In my view, developers benefit the most, followed by bulk buyers. Retail buyers are often enticed by the dream of early equity but bear the brunt of execution risk.

    Unpopular Opinion: Go With the Chinese

    This may be a controversial opinion, but I must confess a bias towards non-indigenous developers, particularly Chinese firms.

    On average, these developers have demonstrated exceptional project management discipline. In my observation, they tend to:

    • Deliver within the promised timeline
    • Offer more flexible terms with the ability to customize payment plans
    • Stay within budget
    • Maintain better structural and architectural standards

    I am in no way suggesting that all local developers are incapable or that all Chinese firms are perfect. But my observation is that these firms have “cracked a nut” and are far more reliable for the enterprise of off-plan schemes, with a history of timely completions in comparisson to local firms.

    Read into this what you will.

    That said, buyers must always conduct their due diligence, irrespective of the developer’s origin.

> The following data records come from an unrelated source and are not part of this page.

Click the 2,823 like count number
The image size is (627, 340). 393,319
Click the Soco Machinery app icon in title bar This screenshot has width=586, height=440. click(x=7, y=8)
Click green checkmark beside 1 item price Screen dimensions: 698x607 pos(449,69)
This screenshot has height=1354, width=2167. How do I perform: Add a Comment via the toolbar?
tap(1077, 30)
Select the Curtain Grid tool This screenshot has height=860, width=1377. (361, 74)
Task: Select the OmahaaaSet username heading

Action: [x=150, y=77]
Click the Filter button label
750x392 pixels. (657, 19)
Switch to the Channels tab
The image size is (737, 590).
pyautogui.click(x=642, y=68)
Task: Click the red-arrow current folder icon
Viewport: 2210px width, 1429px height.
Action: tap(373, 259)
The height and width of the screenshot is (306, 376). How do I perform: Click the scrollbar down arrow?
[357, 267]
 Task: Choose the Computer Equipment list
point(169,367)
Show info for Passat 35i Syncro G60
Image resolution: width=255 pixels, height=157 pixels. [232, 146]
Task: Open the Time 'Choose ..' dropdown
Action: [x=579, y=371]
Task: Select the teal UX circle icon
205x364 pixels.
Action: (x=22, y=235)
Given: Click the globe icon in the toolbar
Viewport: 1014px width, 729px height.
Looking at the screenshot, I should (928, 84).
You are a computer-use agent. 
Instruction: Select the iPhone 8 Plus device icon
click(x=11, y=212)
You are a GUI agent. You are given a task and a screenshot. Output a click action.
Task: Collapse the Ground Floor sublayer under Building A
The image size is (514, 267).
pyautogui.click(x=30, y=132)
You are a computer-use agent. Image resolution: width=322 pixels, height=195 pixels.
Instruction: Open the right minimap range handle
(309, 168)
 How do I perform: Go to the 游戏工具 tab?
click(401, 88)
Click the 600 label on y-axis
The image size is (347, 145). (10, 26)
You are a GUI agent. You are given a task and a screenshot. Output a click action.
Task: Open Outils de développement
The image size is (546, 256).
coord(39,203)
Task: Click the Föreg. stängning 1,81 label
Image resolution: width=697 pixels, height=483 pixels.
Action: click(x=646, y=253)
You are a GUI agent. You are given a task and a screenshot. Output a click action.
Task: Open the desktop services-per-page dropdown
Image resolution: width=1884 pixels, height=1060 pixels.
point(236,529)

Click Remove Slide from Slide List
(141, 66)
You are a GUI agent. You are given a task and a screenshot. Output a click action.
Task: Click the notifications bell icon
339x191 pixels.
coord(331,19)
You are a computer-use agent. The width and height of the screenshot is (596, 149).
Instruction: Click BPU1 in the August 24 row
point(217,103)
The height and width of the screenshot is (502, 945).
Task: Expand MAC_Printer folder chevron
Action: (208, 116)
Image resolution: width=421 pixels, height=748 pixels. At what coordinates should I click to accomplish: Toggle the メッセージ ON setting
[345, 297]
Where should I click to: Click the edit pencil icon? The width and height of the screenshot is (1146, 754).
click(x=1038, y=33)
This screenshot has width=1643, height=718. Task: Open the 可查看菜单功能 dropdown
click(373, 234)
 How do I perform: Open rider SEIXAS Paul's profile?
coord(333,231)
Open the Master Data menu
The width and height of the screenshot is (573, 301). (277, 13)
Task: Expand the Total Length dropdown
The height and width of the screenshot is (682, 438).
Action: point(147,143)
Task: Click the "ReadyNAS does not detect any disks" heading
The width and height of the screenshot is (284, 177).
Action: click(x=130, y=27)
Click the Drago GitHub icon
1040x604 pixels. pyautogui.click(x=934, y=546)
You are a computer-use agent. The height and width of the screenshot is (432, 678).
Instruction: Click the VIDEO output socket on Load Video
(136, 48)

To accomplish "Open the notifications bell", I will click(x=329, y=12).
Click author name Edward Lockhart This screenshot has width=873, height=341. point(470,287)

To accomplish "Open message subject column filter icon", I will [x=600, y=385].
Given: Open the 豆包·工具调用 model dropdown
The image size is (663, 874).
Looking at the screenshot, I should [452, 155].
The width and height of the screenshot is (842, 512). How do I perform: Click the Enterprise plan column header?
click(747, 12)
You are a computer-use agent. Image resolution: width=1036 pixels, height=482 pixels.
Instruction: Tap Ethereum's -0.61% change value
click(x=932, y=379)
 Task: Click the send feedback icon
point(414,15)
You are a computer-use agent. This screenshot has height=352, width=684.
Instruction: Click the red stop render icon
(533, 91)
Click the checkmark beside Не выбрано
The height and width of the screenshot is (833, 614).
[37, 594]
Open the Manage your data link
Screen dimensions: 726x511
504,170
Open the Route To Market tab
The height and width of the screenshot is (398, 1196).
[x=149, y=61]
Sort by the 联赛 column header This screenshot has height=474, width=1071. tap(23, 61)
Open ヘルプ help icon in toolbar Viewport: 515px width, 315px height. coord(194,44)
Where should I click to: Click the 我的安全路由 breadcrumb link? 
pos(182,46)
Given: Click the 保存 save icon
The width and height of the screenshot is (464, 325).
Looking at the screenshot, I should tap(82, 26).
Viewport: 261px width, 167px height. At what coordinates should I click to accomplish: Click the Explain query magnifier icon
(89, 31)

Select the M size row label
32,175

    Conclusion: Proceed with Caution, Not Fear

    Despite their flaws, off-plan schemes are here to stay. They fill a vital gap in Kenya’s property market, especially for buyers locked out of traditional financing. But they require caution.

    Before entering into any off-plan agreement:

    • Research the developer’s track record
    • Consult professionals (lawyers, architects, quantity surveyors)
    • Cross-check the reputation of the developer from their professional associations and the reputations of their leadership, in particular any past directorships in other property development firms.

    Regulation needs to catch up with the realities of off-plan financing. Until then, buyers must bear the burden of risk. But with insight and prudence, off-plan schemes can still be a viable path to homeownership, just not one to be walked blindly.